# GR in Ohio



## Karen519 (Aug 21, 2006)

*Eb*

Eb

Thanks for posting him-he is adorable.
*
Please email all of the Ohio Golden Rescues for him!!:*
National Rescue Committee of the Golden Retriever Club of America


----------



## Karen519 (Aug 21, 2006)

*Just emld.*

I just emld. all of the Ohio Golden Ret. Rescues for him. Praying someone will help him!


----------



## Karen519 (Aug 21, 2006)

*Rachel*

Rachel from GRRR said they were calling the shelter on this boy today!!


----------



## RachelsGoldens (Jan 23, 2011)

*Grrr*

Got him!


----------



## Karen519 (Aug 21, 2006)

*Rachel*

Rachel

God Bless your rescue-thank you for saving this puppy!!
Anyone interested, contact Rachel at Golden Ret. Rescue and Recovery!


----------



## ebenjamin85 (Apr 13, 2008)

Yea! Sorry I didn't reply sooner but I did see your post... things have been crazy here. Karen- thank you again for all of your hard work for goldens in need of rescuing, and thank you to GRRR for all of their good deeds and hard work. Hopefully this guy finds a home soon. 

Thanks!!!


----------



## Sophie_Mom (Jan 21, 2009)

Yeah!! Well on the way to a happy ending!!! Many, many thanks to all involved here and in rescues everywhere!


----------



## goldencontriever3 (Nov 7, 2008)

Thanks to all that helped this handsome boy!!


----------

# Extracted information
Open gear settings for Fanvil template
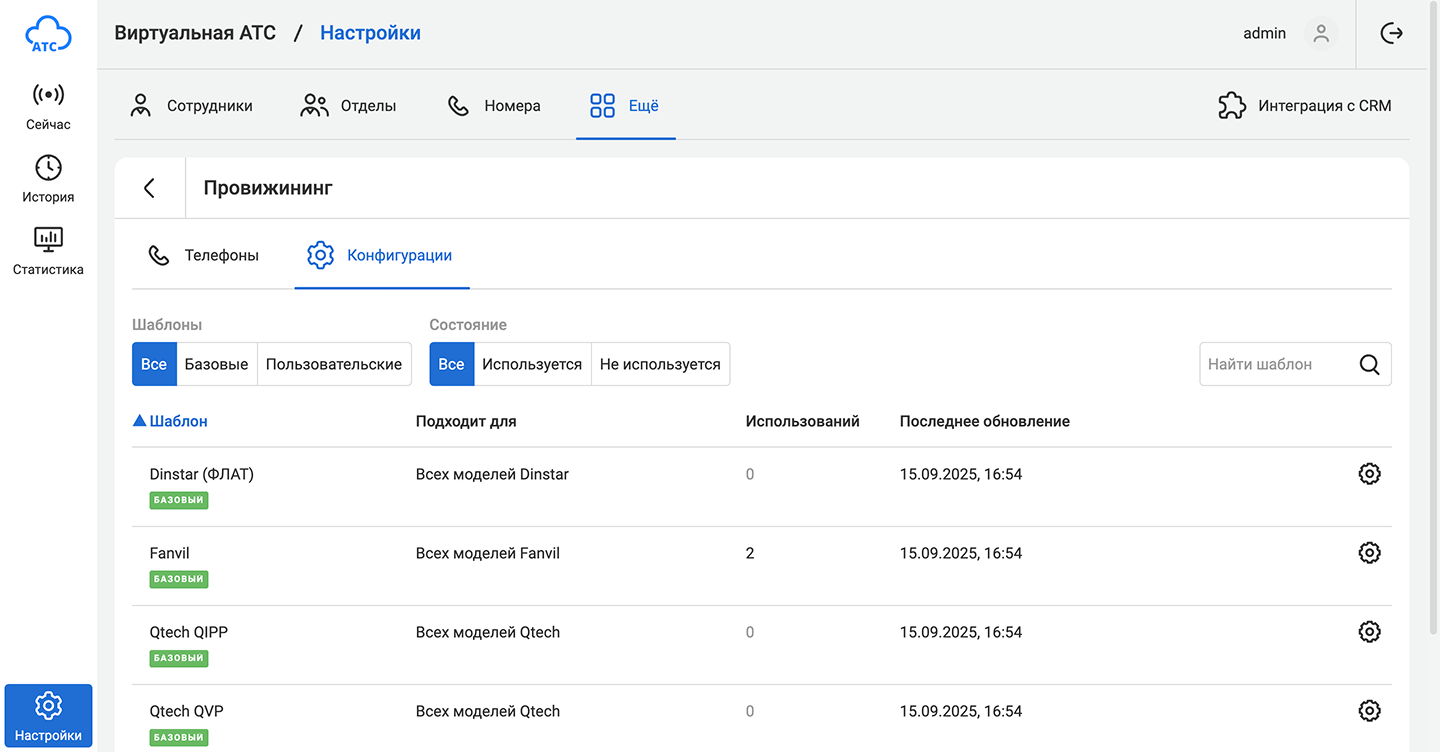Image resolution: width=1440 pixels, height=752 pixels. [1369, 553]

...

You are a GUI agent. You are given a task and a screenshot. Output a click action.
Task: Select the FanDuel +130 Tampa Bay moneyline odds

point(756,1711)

...

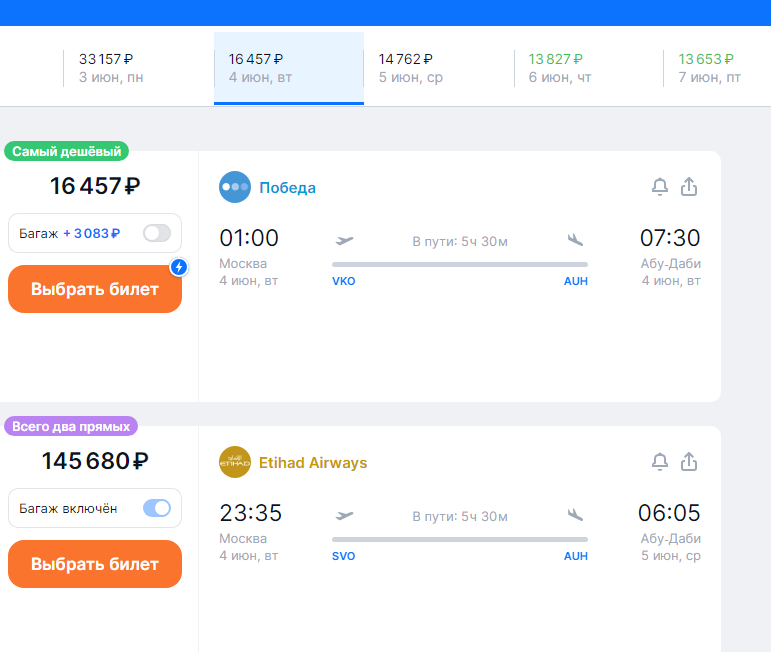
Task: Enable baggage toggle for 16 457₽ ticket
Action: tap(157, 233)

# Given task
From the thread about the golden retriever in Ohio, write out word for word the passage that starts at "## ebenjamin85 (Apr" and stops after "(Jan 21, 2009)". The records aren't needed for anything here.

# Response to this task
## ebenjamin85 (Apr 13, 2008)

Yea! Sorry I didn't reply sooner but I did see your post... things have been crazy here. Karen- thank you again for all of your hard work for goldens in need of rescuing, and thank you to GRRR for all of their good deeds and hard work. Hopefully this guy finds a home soon. 

Thanks!!!


----------



## Sophie_Mom (Jan 21, 2009)